El Gobierno denuncia que la norma afecta la sostenibilidad fiscal, mientras organizaciones y familiares expresan su rechazo en el Congreso.
El escrito oficial advierte que la ejecución de la norma “produce consecuencias irreparables para el conjunto de la sociedad al comprometer las finanzas públicas y la sostenibilidad fiscal”, y agrega que, por el alcance colectivo del proceso y su impacto, “pone en riesgo el sostenimiento del sistema de seguridad social y el financiamiento de áreas críticas”.

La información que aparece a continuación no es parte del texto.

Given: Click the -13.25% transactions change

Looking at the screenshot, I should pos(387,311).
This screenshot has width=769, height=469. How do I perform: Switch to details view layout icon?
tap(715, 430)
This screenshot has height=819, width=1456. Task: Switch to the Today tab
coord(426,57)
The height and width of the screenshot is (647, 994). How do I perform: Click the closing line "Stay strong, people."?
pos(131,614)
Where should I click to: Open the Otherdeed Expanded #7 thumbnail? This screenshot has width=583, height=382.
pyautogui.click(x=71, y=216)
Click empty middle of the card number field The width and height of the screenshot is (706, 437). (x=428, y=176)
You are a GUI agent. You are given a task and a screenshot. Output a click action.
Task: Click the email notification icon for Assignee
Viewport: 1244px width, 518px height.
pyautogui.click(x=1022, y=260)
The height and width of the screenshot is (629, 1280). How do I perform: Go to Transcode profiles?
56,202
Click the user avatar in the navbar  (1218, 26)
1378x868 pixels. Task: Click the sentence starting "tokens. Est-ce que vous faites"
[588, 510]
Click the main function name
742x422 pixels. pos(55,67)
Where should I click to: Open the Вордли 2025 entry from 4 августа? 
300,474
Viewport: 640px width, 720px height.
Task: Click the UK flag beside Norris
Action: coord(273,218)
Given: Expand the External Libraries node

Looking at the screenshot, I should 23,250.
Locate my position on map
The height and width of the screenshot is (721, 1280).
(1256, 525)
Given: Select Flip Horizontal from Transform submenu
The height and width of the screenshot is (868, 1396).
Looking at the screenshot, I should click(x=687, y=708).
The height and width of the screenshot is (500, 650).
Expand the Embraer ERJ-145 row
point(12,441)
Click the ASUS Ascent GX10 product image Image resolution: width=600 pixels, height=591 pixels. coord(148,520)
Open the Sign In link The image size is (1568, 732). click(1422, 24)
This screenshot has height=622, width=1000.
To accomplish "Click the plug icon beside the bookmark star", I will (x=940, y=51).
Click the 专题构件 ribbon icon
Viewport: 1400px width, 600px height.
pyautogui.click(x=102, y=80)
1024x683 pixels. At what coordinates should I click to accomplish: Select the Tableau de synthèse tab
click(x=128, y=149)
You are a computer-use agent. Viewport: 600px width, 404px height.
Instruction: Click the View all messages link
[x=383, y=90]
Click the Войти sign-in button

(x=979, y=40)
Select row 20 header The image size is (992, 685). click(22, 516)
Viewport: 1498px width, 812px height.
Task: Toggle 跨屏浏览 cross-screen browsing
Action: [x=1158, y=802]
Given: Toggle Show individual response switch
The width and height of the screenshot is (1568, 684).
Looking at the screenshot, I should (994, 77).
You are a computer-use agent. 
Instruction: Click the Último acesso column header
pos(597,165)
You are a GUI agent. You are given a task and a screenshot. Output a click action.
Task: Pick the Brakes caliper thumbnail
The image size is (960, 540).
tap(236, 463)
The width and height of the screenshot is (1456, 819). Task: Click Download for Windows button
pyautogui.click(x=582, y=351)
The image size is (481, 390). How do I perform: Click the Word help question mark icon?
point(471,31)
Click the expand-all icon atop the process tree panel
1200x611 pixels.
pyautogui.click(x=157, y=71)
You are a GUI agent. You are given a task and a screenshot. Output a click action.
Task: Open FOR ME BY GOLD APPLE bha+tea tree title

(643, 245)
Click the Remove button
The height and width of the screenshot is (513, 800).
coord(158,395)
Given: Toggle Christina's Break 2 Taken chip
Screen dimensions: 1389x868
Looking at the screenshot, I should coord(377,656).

El conflicto sobre la norma viene desde el año pasado. Tras la sanción de la ley por parte del Congreso en julio de 2025 y el posterior veto presidencial, que fue rechazado por el Legislativo, el Ejecutivo terminó promulgando la norma, pero luego dispuso su suspensión mediante el decreto 681/2025 con el argumento de que no estaban definidas las fuentes de financiamiento. Esa decisión fue la que dio lugar a la demanda colectiva. En la sentencia de fondo, el juez Adrián González Charvay declaró inválida esa suspensión y sostuvo que el Ejecutivo avanzó sobre atribuciones propias del Congreso, además de descartar el argumento económico al recordar que la propia ley habilita al jefe de Gabinete a reasignar partidas presupuestarias para afrontar los gastos.